##### Textauszug
Mittwoch, 26. Februar 2003, 0.20 Uhr 
   Stadt im Visier
   Notizen aus Bagdad
   Von Luc Walpot
Die Nachricht verbreitet sich wie ein Lauffeuer. Der Präsident
habe eine Amnestie erlassen. Alle Gefangenen sollen sofort entlassen
werden. Innerhalb einer Stunde versammeln sich in Abu Gharib vor den
Toren Bagdads mehr als 50.000 Menschen. Sie rütteln an den Toren der
größten Haftanstalt des Iraks. Die Wachmannschaften sind überfordert.
Sie öffnen die Tore. Die Familien strömen in das Gefängnisgelände.
Brüder liegen sich nach 20 Jahren wieder in den Armen. Mütter brechen
tränenüberströmt zusammen, ihren auf immer verloren geglaubten Sohn
an der Seite. Am Abend wird das Staatsfernsehen den Großmut des
Präsidenten Saddam Hussein loben. Das passt ins Bild. Was nicht
passt, ist die Demonstration von einigen Dutzend Familien am nächsten
Tag mitten in Bagdad. Diese Menschen suchen "ihre" Gefangenen: Söhne,
Väter, Brüder, die trotz Amnestie nicht zurückkamen. Verschollen in
den Kerkern des Saddam Hussein.
Auch Wahida wartet vergeblich auf ihren Mann. Sie ist Kriegswitwe.
Wo ihr Mann im Iran begraben liegt, weiß sie nicht. Es ist Jahre her.
Ein kleines Passfoto von ihm ist das einzige, was ihr blieb. Eine von
Tausenden Kriegswitwen im Irak. Die Rente reicht kaum zum Überleben,
und über das Schicksal klagen, hieße die kriegerischen Niederlagen
des Präsidenten anzuprangern.
Im Nachbarviertel schuftet Khaled zehn Stunden am Tag in der
Eisenschmiede. Der Junge ist erst 14, aber er hat den Arbeitsplatz
seines Vaters übernommen, um den jüngeren Bruder und die Mutter zu
versorgen. Khaleds Vater wurde als Reservist wiedereinberufen zur
Armee.
##########
##### Ausgewählte Zeilen
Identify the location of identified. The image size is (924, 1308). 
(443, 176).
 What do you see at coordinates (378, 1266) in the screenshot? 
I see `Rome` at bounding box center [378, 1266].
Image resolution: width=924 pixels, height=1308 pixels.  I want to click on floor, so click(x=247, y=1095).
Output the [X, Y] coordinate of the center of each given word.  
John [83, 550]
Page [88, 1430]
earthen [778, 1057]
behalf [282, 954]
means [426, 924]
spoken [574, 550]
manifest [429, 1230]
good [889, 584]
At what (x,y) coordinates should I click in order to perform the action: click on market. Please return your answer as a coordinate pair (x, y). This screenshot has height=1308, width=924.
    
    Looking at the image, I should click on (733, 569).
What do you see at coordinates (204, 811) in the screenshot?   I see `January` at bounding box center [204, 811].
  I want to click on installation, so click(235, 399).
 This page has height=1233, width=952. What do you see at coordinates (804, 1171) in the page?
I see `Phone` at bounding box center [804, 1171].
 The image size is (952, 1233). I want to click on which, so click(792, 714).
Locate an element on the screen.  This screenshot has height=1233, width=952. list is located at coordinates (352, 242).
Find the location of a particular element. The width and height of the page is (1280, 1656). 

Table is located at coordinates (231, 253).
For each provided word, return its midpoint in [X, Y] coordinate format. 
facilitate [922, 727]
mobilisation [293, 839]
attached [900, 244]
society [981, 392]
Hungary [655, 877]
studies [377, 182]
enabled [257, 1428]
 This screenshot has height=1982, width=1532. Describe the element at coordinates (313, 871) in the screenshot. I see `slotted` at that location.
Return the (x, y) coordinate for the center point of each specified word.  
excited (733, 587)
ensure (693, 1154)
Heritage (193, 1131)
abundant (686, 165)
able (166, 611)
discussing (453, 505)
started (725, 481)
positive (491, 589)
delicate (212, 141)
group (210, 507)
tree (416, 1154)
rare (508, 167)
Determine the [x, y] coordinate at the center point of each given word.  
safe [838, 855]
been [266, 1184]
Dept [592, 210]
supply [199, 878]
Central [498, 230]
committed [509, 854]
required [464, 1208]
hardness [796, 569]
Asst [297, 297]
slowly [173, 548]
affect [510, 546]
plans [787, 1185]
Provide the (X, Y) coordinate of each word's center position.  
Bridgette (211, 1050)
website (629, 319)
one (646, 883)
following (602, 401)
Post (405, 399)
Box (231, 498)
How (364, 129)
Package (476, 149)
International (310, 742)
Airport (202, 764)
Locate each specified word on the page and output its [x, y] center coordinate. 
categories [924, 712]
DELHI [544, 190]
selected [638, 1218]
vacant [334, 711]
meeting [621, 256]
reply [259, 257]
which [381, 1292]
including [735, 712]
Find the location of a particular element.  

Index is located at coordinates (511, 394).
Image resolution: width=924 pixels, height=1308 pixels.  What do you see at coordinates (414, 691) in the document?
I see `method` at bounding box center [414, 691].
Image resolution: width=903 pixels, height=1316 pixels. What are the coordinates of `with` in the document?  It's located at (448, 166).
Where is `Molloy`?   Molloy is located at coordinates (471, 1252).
##########
Deine Aufgabe
Beantworte anhand des Textauszugs diese drei Fragen:
1. Wie viele Menschen versammeln sich innerhalb einer Stunde vor den Toren des Gefängnisses in Abu Gharib?
2. Was ist das Einzige, das Wahida von ihrem Mann geblieben ist?
3. Wie viele Stunden am Tag arbeitet Khaled in der Eisenschmiede?

Ergebnis
1. Mehr als 50.000 Menschen.
2. Ein kleines Passfoto von ihm.
3. Zehn Stunden am Tag.